(Beginning of Data in this exercise)
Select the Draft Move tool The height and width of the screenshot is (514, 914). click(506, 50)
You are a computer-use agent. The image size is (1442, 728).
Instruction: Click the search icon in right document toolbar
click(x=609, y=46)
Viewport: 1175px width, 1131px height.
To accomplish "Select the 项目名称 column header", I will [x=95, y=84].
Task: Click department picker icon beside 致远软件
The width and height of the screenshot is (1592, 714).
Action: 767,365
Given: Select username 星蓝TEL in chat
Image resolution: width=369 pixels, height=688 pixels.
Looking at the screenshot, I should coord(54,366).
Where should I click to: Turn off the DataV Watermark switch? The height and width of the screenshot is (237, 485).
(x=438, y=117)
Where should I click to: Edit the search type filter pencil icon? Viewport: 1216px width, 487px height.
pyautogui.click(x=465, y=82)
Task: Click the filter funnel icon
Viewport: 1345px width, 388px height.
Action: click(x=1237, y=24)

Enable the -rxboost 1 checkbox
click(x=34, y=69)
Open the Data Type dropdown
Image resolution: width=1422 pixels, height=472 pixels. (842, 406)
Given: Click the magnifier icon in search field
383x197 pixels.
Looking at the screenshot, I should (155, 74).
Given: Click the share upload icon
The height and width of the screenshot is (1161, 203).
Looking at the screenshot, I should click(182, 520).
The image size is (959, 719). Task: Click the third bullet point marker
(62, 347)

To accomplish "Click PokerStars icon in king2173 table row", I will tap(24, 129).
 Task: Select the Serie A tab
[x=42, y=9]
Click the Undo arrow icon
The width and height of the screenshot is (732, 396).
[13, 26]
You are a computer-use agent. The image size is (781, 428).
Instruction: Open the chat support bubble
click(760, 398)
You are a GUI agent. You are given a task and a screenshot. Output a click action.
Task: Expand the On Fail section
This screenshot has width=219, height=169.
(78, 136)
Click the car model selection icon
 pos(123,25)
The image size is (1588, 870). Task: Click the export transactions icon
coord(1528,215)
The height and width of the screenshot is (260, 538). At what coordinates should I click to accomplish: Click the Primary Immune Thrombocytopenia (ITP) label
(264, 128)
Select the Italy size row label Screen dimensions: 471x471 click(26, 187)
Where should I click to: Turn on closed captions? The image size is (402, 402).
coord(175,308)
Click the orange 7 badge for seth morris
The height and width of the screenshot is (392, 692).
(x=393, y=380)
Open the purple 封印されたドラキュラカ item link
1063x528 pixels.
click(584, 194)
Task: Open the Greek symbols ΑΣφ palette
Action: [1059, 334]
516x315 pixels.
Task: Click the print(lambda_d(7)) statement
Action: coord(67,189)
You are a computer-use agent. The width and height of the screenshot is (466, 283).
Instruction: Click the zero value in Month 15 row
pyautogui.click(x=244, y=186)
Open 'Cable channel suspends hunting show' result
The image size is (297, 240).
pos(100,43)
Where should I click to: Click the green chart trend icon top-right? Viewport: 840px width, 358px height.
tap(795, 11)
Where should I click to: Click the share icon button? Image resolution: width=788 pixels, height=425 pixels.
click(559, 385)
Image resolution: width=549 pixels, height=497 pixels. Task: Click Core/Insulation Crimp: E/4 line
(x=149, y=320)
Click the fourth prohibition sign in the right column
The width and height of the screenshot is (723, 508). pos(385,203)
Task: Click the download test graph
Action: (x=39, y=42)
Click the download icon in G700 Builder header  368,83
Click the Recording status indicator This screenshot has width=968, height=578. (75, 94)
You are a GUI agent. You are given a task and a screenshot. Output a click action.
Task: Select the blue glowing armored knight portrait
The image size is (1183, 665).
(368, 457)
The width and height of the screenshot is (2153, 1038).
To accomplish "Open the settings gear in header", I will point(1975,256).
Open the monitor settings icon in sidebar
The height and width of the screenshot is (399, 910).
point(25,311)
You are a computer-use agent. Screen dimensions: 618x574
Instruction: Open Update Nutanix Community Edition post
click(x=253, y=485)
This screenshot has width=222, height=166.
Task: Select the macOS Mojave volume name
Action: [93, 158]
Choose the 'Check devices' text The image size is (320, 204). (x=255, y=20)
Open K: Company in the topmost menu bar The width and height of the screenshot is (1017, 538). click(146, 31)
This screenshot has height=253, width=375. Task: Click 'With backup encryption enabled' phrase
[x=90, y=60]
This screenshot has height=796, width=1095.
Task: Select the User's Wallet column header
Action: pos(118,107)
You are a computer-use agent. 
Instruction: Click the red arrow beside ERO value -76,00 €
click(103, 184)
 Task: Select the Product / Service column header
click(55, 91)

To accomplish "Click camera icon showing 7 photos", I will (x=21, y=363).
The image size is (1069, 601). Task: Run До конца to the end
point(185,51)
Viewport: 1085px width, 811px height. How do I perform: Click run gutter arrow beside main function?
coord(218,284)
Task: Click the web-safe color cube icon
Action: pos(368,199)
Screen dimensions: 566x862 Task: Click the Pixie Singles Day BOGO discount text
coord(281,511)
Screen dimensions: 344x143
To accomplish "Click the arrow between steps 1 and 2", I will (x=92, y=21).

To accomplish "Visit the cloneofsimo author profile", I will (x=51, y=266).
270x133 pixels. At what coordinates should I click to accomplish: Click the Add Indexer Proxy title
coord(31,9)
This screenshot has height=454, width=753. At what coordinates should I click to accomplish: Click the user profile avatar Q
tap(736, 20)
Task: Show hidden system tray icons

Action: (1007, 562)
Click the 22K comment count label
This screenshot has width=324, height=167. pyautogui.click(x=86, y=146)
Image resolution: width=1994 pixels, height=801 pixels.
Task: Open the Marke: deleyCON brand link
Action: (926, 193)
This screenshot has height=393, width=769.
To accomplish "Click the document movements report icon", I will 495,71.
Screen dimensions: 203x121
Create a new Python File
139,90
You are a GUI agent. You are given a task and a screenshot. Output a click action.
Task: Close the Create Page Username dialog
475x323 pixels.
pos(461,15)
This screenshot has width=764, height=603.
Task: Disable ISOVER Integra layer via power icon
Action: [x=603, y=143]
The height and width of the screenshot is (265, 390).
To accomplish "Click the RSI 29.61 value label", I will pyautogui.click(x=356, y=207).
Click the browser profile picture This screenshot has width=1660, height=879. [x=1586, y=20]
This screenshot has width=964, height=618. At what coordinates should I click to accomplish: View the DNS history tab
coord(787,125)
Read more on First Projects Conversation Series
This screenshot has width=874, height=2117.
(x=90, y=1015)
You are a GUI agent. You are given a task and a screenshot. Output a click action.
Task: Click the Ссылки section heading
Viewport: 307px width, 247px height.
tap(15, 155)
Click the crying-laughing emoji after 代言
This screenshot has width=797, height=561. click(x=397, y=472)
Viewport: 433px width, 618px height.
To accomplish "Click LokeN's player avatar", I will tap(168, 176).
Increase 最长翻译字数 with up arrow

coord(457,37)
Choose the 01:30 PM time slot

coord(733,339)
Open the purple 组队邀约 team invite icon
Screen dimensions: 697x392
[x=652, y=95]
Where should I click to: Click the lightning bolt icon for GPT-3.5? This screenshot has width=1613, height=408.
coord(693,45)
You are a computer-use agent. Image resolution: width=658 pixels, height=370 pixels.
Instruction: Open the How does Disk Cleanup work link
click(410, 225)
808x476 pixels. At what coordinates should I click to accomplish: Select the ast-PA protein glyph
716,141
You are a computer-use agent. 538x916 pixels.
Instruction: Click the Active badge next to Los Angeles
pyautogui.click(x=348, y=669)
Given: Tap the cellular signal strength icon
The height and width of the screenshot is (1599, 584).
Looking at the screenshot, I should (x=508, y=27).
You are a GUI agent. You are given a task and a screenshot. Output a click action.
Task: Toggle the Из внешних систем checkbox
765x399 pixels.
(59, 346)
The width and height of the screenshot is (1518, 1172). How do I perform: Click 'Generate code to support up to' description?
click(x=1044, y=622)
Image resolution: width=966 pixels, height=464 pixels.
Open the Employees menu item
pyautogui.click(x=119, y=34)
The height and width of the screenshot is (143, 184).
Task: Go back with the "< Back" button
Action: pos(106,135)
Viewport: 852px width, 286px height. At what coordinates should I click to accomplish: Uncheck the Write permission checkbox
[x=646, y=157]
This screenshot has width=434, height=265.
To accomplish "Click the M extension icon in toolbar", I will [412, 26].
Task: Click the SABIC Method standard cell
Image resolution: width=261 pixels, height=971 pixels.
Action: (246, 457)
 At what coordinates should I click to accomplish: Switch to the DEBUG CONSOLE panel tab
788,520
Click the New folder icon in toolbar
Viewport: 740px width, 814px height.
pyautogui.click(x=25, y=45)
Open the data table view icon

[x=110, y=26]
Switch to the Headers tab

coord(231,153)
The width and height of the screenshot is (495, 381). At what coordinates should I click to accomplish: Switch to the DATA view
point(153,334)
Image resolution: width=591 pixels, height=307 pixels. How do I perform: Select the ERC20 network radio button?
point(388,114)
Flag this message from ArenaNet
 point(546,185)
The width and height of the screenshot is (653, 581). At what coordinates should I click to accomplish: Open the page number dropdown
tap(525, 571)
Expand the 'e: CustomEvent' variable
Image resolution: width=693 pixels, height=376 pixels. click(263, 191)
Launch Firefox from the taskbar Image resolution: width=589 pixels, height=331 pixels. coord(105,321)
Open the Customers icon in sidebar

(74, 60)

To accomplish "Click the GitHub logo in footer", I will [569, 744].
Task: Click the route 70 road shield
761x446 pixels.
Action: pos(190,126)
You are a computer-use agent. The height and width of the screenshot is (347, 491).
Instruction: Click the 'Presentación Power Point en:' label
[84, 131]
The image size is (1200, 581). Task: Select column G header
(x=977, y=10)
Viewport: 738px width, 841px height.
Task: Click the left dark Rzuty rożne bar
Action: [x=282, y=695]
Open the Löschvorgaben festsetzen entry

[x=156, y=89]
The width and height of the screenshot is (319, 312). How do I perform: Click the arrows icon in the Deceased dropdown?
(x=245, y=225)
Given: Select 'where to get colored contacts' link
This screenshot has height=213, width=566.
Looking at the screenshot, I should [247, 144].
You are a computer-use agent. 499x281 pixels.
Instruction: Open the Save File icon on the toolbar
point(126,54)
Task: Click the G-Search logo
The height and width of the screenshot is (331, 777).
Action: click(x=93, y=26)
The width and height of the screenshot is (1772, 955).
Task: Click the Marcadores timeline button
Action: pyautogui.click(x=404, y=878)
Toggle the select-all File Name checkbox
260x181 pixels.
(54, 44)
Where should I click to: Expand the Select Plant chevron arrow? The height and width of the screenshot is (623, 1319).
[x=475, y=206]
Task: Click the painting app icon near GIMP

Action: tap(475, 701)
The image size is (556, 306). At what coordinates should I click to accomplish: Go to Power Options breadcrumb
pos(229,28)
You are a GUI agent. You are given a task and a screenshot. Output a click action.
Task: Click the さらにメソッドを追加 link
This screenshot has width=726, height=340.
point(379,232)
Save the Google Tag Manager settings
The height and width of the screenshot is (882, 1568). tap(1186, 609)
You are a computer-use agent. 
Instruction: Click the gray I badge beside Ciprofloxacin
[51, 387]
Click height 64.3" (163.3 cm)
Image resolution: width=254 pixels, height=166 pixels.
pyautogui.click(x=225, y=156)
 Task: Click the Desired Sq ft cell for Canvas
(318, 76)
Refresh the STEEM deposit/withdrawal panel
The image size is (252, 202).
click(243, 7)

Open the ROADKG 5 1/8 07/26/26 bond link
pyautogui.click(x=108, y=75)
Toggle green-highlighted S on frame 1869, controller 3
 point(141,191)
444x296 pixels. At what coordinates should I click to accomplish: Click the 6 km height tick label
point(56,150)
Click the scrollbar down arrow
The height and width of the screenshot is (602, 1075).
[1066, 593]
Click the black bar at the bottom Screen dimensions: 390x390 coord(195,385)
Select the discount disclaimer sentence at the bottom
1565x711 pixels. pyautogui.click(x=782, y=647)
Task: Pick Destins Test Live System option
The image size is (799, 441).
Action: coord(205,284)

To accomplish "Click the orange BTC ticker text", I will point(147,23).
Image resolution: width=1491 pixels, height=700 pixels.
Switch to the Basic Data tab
(End of Data in this exercise)
## Problem
Could you set down exactly the lines above, from the one containing "Click the black" through the last, including both and nothing else?

## Exercise result
Click the black bar at the bottom Screen dimensions: 390x390 coord(195,385)
Select the discount disclaimer sentence at the bottom
1565x711 pixels. pyautogui.click(x=782, y=647)
Task: Pick Destins Test Live System option
The image size is (799, 441).
Action: coord(205,284)

To accomplish "Click the orange BTC ticker text", I will point(147,23).
Image resolution: width=1491 pixels, height=700 pixels.
Switch to the Basic Data tab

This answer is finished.